Practical arrangements
This section provides an overview of the practical arrangements to log in and obtain editing rights, how to work in the ESS glossary and how to get pages validated and online.
All procedures are extensively documented in tutorials within Statistics Explained. For an overview of all tutorials, go to Tutorial:Contents (or, from any page, click 'Help' in 'Navigation' in left column, and then 'Editorial help' in second line of Help page opening). Whenever necessary, links to specific further information are added below.
Getting started: login and editing rights
The governance system of Statistics Explained allows controlled access and editing rights for Eurostat staff and selected outsiders (such as external contractors, other Commission DG's or NSI's).
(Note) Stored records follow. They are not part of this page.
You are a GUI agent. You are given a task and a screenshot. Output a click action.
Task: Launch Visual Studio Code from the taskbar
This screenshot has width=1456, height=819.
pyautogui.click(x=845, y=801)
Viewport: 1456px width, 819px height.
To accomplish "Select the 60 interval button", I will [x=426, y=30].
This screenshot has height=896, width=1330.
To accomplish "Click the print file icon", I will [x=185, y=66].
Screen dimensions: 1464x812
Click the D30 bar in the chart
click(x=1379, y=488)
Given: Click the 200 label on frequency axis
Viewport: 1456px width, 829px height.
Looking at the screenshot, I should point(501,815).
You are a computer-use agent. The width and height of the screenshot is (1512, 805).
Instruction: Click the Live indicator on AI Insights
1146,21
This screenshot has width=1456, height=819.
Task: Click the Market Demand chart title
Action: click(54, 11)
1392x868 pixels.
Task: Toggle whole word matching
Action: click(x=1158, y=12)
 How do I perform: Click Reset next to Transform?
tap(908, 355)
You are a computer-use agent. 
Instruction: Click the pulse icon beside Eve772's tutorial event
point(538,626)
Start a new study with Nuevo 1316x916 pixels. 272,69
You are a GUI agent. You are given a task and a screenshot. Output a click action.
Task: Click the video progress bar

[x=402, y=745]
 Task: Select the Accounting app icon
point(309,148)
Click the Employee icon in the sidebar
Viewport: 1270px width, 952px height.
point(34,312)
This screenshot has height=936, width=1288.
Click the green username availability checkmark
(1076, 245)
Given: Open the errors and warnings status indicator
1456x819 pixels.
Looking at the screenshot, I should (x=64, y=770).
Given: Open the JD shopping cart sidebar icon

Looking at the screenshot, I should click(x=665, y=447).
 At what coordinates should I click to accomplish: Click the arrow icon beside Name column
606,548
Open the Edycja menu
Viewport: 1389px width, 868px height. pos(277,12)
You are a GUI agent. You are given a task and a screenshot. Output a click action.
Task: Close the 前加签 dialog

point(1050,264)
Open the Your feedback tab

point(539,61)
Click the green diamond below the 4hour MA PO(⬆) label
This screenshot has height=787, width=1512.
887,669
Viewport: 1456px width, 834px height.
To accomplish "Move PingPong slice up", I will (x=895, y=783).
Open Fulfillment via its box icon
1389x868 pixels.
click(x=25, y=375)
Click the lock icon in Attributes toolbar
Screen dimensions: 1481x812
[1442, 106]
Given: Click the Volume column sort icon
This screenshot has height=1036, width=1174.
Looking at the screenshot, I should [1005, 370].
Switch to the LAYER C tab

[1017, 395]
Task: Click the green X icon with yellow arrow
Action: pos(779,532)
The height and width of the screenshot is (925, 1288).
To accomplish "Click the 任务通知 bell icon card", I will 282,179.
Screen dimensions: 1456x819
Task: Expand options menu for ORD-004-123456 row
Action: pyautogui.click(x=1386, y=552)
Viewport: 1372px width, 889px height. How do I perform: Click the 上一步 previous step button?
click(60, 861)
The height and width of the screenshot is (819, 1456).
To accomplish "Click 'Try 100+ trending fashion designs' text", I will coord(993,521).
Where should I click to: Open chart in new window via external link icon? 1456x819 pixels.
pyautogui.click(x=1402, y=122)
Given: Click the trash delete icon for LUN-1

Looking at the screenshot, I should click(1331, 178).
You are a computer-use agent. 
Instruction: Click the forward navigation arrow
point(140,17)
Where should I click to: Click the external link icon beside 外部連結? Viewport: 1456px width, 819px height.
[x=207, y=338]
Further information: Statistics Explained tutorials
Creating a new language version
- log in first!
- go to the English version (preferably, although another existing language version might also do);
- click edit, copy the whole markup version;
- create new page: type in search window Glossary:English pagename/target language code (for instance Glossary:Euro area/es for Spanish version of euro area item) and click 'go';
- paste in the English version, save (this results in copy of English glossary page, with headings and lay-out and links all right or easily adaptable);
- insert level-1 heading in target language: =Glossary:Pagename translated=;
- adapt categories at the bottom, replace English pagename with target language one, this timewithout 'Glossary'
- replace English with translated content;
- adapt links if version in target language exists (glossary links, external links)
Note: see existing French and German versions as examples (also in markup - but do not change!), for instance Glossary:Gross domestic product (GDP)/de = Glossar:Bruttoinlandsprodukt (BIP).
Publishing new or updated pages
It also regulates how to publish pages (making them visible for outsiders) following a double validation procedure: content by author unit, other (formal) aspects by dissemination unit.